>>>>>

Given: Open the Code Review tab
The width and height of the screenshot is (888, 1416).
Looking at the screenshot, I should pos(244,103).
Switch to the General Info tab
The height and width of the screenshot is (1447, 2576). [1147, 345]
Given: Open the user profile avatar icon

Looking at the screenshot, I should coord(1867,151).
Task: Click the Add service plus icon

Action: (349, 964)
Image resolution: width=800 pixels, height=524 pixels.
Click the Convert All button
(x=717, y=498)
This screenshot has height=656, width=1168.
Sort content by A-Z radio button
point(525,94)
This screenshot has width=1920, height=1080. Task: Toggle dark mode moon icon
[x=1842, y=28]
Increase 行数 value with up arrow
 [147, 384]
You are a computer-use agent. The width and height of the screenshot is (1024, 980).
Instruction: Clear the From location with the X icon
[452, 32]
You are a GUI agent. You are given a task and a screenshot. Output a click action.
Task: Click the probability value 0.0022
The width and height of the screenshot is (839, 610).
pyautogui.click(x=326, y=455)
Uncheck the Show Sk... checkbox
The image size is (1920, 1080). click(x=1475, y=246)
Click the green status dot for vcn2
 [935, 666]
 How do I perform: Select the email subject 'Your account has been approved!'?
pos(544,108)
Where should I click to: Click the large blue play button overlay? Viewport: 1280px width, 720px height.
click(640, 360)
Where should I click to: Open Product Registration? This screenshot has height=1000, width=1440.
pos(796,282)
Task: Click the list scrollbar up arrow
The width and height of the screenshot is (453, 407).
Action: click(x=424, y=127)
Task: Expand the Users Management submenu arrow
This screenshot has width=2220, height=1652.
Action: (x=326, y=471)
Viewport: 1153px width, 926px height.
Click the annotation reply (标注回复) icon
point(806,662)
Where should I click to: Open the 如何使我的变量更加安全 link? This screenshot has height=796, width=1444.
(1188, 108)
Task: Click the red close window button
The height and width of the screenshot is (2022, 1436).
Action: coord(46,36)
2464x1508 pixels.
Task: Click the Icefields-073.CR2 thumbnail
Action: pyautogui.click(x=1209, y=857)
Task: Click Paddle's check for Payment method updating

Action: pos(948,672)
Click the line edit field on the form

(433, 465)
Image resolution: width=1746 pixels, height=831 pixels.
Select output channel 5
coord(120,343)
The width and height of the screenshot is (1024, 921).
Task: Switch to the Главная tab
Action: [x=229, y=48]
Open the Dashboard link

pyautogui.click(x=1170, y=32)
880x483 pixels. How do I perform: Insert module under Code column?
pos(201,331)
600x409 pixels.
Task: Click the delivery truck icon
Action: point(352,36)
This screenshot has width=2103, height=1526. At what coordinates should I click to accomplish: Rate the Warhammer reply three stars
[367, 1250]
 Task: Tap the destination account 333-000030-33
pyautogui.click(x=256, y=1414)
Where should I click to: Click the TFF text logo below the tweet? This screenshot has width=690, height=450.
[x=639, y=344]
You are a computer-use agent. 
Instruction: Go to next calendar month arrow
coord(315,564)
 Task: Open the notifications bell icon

<<<<<

Copy all of the entries above word for word.

Given: Open the Code Review tab
The width and height of the screenshot is (888, 1416).
Looking at the screenshot, I should pos(244,103).
Switch to the General Info tab
The height and width of the screenshot is (1447, 2576). [1147, 345]
Given: Open the user profile avatar icon

Looking at the screenshot, I should coord(1867,151).
Task: Click the Add service plus icon

Action: (349, 964)
Image resolution: width=800 pixels, height=524 pixels.
Click the Convert All button
(x=717, y=498)
This screenshot has height=656, width=1168.
Sort content by A-Z radio button
point(525,94)
This screenshot has width=1920, height=1080. Task: Toggle dark mode moon icon
[x=1842, y=28]
Increase 行数 value with up arrow
 [147, 384]
You are a computer-use agent. The width and height of the screenshot is (1024, 980).
Instruction: Clear the From location with the X icon
[452, 32]
You are a GUI agent. You are given a task and a screenshot. Output a click action.
Task: Click the probability value 0.0022
The width and height of the screenshot is (839, 610).
pyautogui.click(x=326, y=455)
Uncheck the Show Sk... checkbox
The image size is (1920, 1080). click(x=1475, y=246)
Click the green status dot for vcn2
 [935, 666]
 How do I perform: Select the email subject 'Your account has been approved!'?
pos(544,108)
Where should I click to: Click the large blue play button overlay? Viewport: 1280px width, 720px height.
click(640, 360)
Where should I click to: Open Product Registration? This screenshot has height=1000, width=1440.
pos(796,282)
Task: Click the list scrollbar up arrow
The width and height of the screenshot is (453, 407).
Action: click(x=424, y=127)
Task: Expand the Users Management submenu arrow
This screenshot has width=2220, height=1652.
Action: (x=326, y=471)
Viewport: 1153px width, 926px height.
Click the annotation reply (标注回复) icon
point(806,662)
Where should I click to: Open the 如何使我的变量更加安全 link? This screenshot has height=796, width=1444.
(1188, 108)
Task: Click the red close window button
The height and width of the screenshot is (2022, 1436).
Action: coord(46,36)
2464x1508 pixels.
Task: Click the Icefields-073.CR2 thumbnail
Action: pyautogui.click(x=1209, y=857)
Task: Click Paddle's check for Payment method updating

Action: pos(948,672)
Click the line edit field on the form

(433, 465)
Image resolution: width=1746 pixels, height=831 pixels.
Select output channel 5
coord(120,343)
The width and height of the screenshot is (1024, 921).
Task: Switch to the Главная tab
Action: [x=229, y=48]
Open the Dashboard link

pyautogui.click(x=1170, y=32)
880x483 pixels. How do I perform: Insert module under Code column?
pos(201,331)
600x409 pixels.
Task: Click the delivery truck icon
Action: point(352,36)
This screenshot has width=2103, height=1526. At what coordinates should I click to accomplish: Rate the Warhammer reply three stars
[367, 1250]
 Task: Tap the destination account 333-000030-33
pyautogui.click(x=256, y=1414)
Where should I click to: Click the TFF text logo below the tweet? This screenshot has width=690, height=450.
[x=639, y=344]
You are a computer-use agent. 
Instruction: Go to next calendar month arrow
coord(315,564)
 Task: Open the notifications bell icon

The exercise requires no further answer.